**Passage shown**
---------------
Should we, too, arm ourselves? Should we go back to the Panthers who advocated the right to carry in order to protect themselves from white racists who dropped their bedsheets for blue uniforms? Should we all go out now and register for guns in order to protect ourselves from those who have purchased guns to protect themselves for us? Should we begin the first step towards our eventual genocide?
Violence will not be solved by violence, cannot be solved by violence. The mass armament of African-Americans in this tumultuous time will only prove the notions of Black violence which we all carry in the American imagination while also necessitating the extinction of our people. The presence of a gun on the felled body of a Black women will only make the frightened assailant who killed her in cold blood because she was a perceived threat justified in his murderousness.
To be honest, I fear white people more than I do black people. I fear the power which white people have without knowing it, fear their understated understanding that their lives matter more than mine in our legal system. I fear the ways that the White imagination fabricates lie after lie in order to keep its captives in a restless sleep, and I fear how attached White people on the Internet, on television, in movies, in all forms of easily consumable media, have become to the idea of being asleep. At Swarthmore, I may occupy the role of black scholar, of aspiring academic, of amateur essayist, etc., but in Florida, who am I other than a Black man, a walking danger, a ticking-time bomb, a future victim?
If Michael Dunn, a man charged with and convicted of the premeditated murder of a young black boy in Jacksonville, Florida, perceived his victim as being a threat to him solely on the grounds of him embodying the image of Black male violence, an image which has no statistical or factual grounding, than I, as a twenty-first century Black man, living in a country who tells him every day that his potential murderer will likely be acquitted, should feel justified in feeling threatened by the presence of every White man I come across on the street. Is this the fear I am expected to live in, the infernal panic which I am expected to internalize without question? If I arm myself, will the possession of that metal killing-machine make that fear go away?
It is disturbing to theorize this, because it is disturbing to me, at least, to theorize violence as an answer to anything. This may seem hypocritical when one reads some of my older work, but the two forms of violence are different. The violence of discomfort is a violence which seeks to shake awake, if even for a second, the cryogenic sleep of Americans removed from the issue of race. This is a violence which is temporary, a manifestation which I hesitate greatly to call violent at all. Yet, this instance of aggression in question is a violence with the potential to kill. We must understand that all human lives are priceless, that the death of anyone is a tragedy. Yet, it seems, someone has added “but some deaths are more tragic than others” to the barn wall.
---------------
**Required action 1**
Translate this sentence from the passage on violence and race into Spanish: "Violence will not be solved by violence, cannot be solved by violence."
**Required action 2**
According to the passage on violence and race, what crime was Michael Dunn charged with and convicted of?
---------------
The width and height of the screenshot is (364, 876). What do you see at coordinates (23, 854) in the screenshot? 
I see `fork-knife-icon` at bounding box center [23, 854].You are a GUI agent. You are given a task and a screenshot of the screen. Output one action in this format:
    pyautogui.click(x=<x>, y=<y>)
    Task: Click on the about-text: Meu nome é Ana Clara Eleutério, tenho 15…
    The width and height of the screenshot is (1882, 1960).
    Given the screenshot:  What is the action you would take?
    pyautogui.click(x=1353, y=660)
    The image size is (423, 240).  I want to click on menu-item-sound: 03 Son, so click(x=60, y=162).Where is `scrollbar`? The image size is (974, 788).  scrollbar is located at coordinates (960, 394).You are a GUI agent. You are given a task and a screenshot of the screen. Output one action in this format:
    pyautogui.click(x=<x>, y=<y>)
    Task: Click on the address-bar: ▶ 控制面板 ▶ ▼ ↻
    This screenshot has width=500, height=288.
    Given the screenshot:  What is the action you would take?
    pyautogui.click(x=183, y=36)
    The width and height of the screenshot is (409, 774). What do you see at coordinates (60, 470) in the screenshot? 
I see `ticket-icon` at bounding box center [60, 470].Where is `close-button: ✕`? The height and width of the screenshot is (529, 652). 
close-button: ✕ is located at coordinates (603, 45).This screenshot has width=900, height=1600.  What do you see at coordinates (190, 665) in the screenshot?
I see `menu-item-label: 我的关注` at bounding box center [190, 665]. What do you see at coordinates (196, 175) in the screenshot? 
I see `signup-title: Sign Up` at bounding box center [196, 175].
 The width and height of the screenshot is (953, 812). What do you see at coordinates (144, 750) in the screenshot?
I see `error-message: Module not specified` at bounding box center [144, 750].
---------------
**Task output 1**
La violencia no se resolverá con violencia, no puede resolverse con violencia.

**Task output 2**
The premeditated murder of a young black boy in Jacksonville, Florida.